The development, which runs through from conventional lending houses like banks to savings and Loans Companies, was described as excessively high within the sub-region.
“What we charge is way above what anybody charges on the globe and Ghanaians are often shy to disclose their rates at African forums because what they charge is beyond what anybody takes,” Mr Kwetey said at the 4th Annual General Meeting of the MLAG in Accra.

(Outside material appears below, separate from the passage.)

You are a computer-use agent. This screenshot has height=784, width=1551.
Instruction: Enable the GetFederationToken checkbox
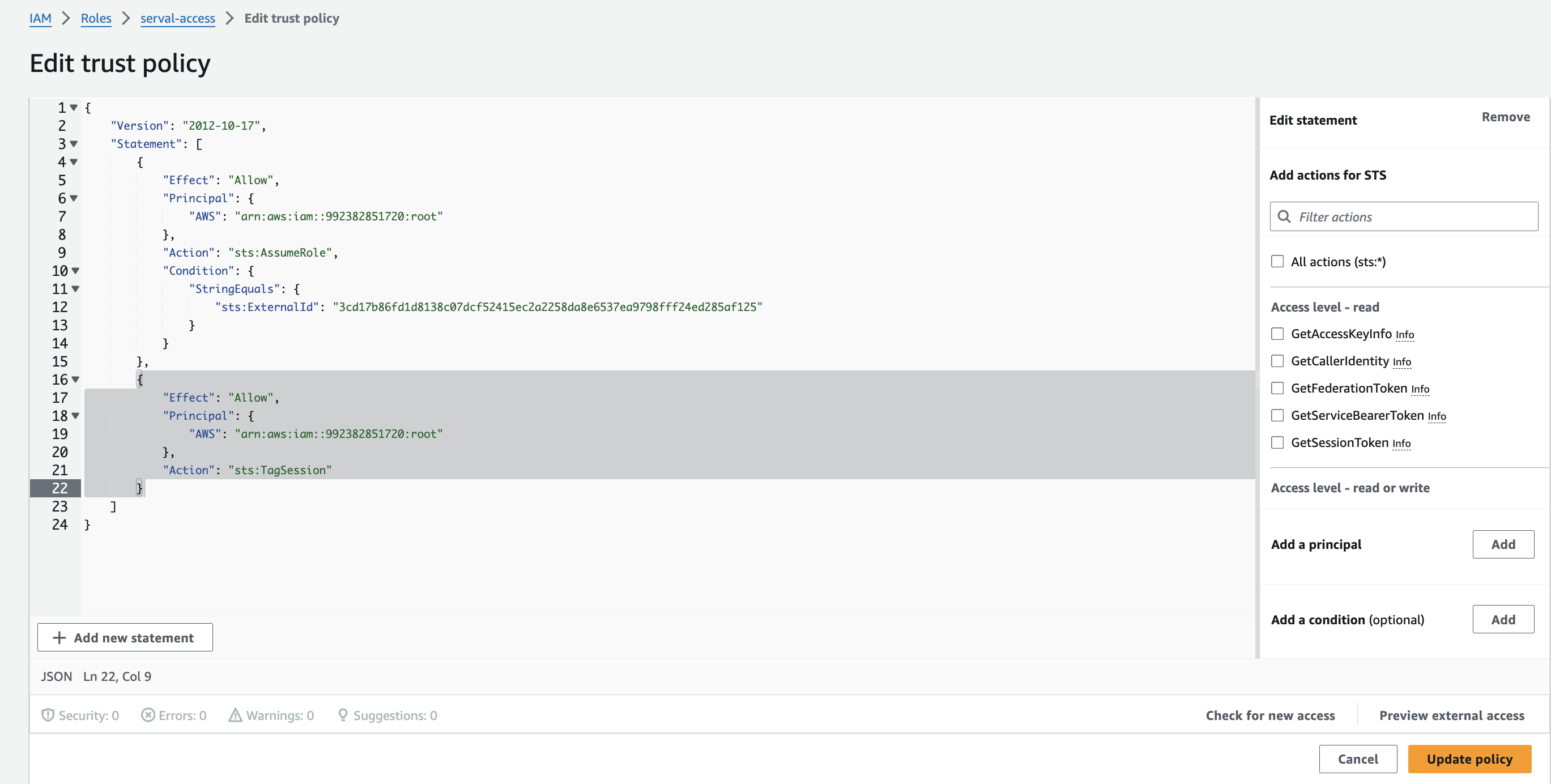(x=1277, y=388)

The meeting was on the theme: “Exploring ways to reduce lending rates of money lenders in the interest of the informal sector.”
“The issue of high lending rates continues to be a major concern to many people and until it is addressed the economy would not make any headway and “would keep going round in circles,” he said.
He thus challenged financial institutions to look at their pricing policies and resort to creating services that would be priced fairly.
Government, he said was committed to ensuring equity in lending rates and thus lauded the MLAG for being concerned about reducing their lending rates.
Meanwhile, the association has expressed its dissatisfaction to the Bank of Ghana (BoG) for the delays in providing licenses to their members and pleaded with them to expedite work on the licences.
Currently operators under the Tier 3 of the Money Lenders Association who have received either their provisional or final licenses are just 25 per cent of their total membership.
With regard to Tier 4 licenses, 16 out of the 70 applications submitted to the BoG have received their licences.
The Acting Chairman of the Association, Mr Charles Minkah, said the theme for the meeting was apt if money lending and for that matter, microfinance is a tool for poverty reduction.
The Money Lenders Association Ghana (MLAG), is an umbrella organisation for money lending organisations and individuals under the Companies Code 1963 (Act 179) as an association limited by guarantee to bring members together to develop conditions and regulations that would best serve the interest and enhance operations of members.